Qt Scene Graph is also now considered almost done. Some works still needs to support QQuickWidget, QOpenGLWidget and Dynamic Context Switching. Also, a new QQuickRenderControl is currently private, but will be public in Qt 5.4.
Qt Widgets is of course, considered stable and done. It also lacks a maintainer, which needs to be rectified.
4) Other Things Need a Ton of Work
Qt QML and QtQuick topics dominated the agenda. There are new QML language features being discussed such as private properties and a strict mode that will provide a slew of warnings against doing this. Several examples that are not recommended such as accessing ids from above your file scope or writing lots of procedural code where declarative code should be used.
There is one major project in particular that the QtQuick team is seeking assistance. That is making the view system more abstract to make it easier to create custom views without bastardizing PathView. The new system is roughly designed, but has no one working on it. The system they are looking to implement consists of:
a) Layout instance that will describe how the items appear geometrically
b) Controller instance to control how the user navigates the view (think horizontal page based parallax scrolling for list view)
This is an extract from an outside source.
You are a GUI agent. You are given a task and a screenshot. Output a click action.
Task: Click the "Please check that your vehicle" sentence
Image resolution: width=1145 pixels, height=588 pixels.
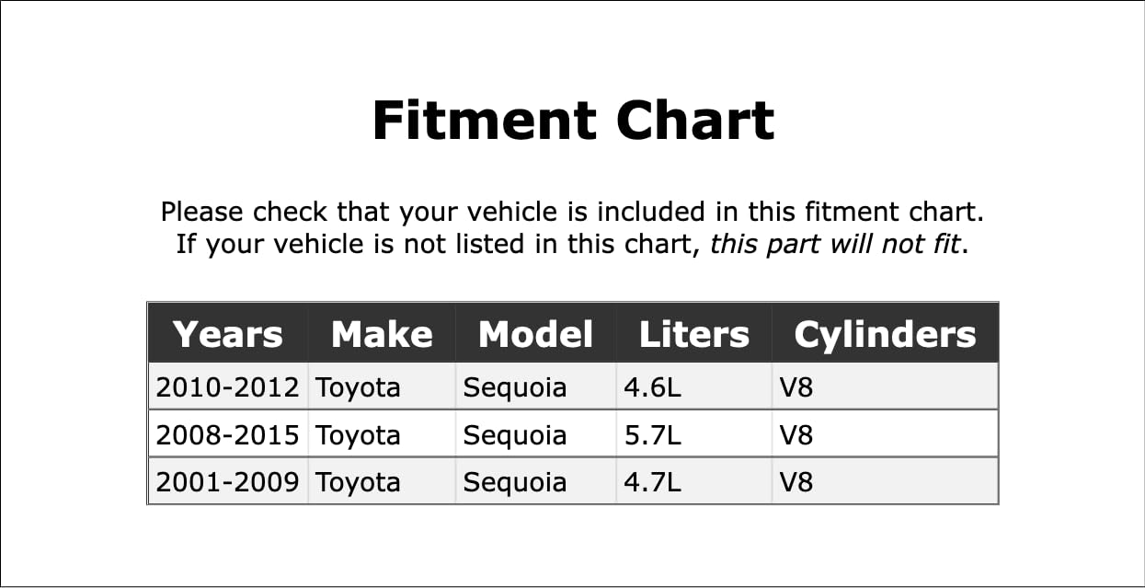pos(572,213)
c) Delegate Factory that can create different delegates based on model data
d) Delegate - The usual
e) Model - The usual
The QtQuick designer in Qt Creator is getting a lot of attention, but it's proving difficult to implement. As soon as procedural code is used things go off the rails. There could be a solution by adding more hooks into the quick engine or implementing a more widgets designer like pattern where the file edited by the designer is not edited by the user.
QtPrintSupport will get a lot of attention in 5.5 and is expected to be completed by 5.6. There are tons of platforms to support and dialogs that need to be written as well.
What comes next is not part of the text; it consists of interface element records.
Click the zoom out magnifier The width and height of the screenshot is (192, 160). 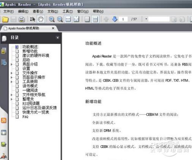[60, 19]
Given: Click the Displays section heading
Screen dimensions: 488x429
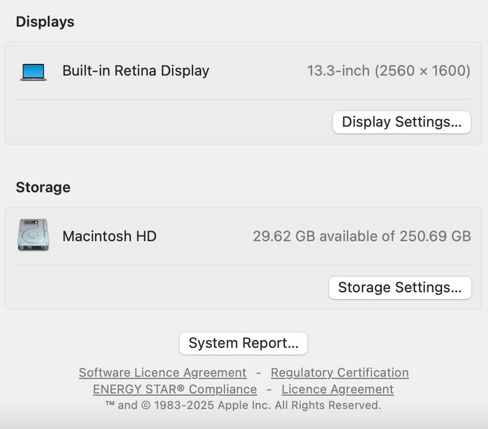Looking at the screenshot, I should 45,22.
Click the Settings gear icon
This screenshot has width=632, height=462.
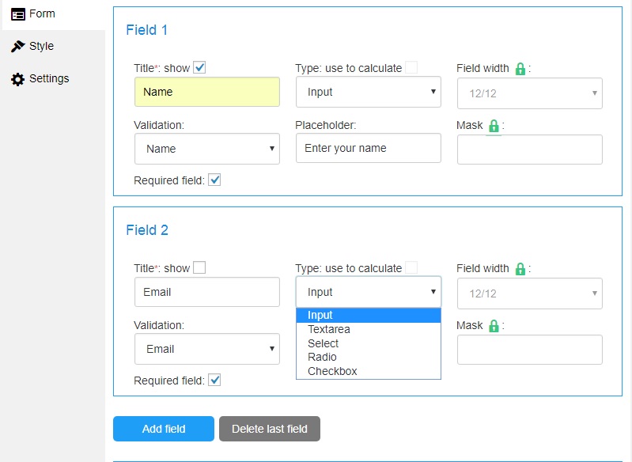click(x=17, y=79)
Qt3D was re-written. New implementation is looking good although it depends on KDE's ThreadWeaver library, which is LGPL. They are looking to swap that out before final release or Qt3D would be LGPL only.
5) Other Considerations
Ford wants to contribute some of its research projects back to Qt.
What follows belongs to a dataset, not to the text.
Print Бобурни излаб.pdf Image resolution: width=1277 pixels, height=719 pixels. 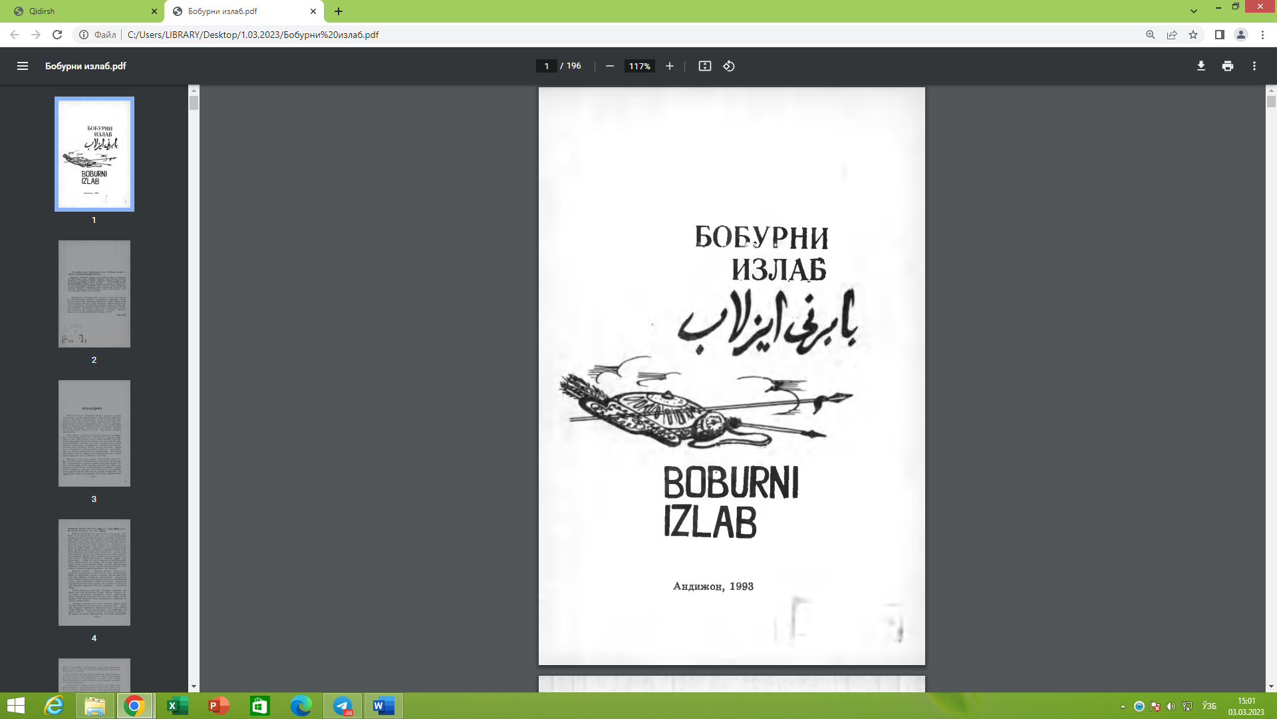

a) The Replicant IPC system is basically a publish-subscribe system using Qt Properties, signals and slots via a master/slave relationship. The slave side stores a local cache of the properties, which meshes nicely with QML's requirement of being able to do Synchronous gets of properties. There was a lot of discussion about this topic. Some think it overlaps too much with DBus and DBus should be upgraded to 1.0 to make it cross-platform.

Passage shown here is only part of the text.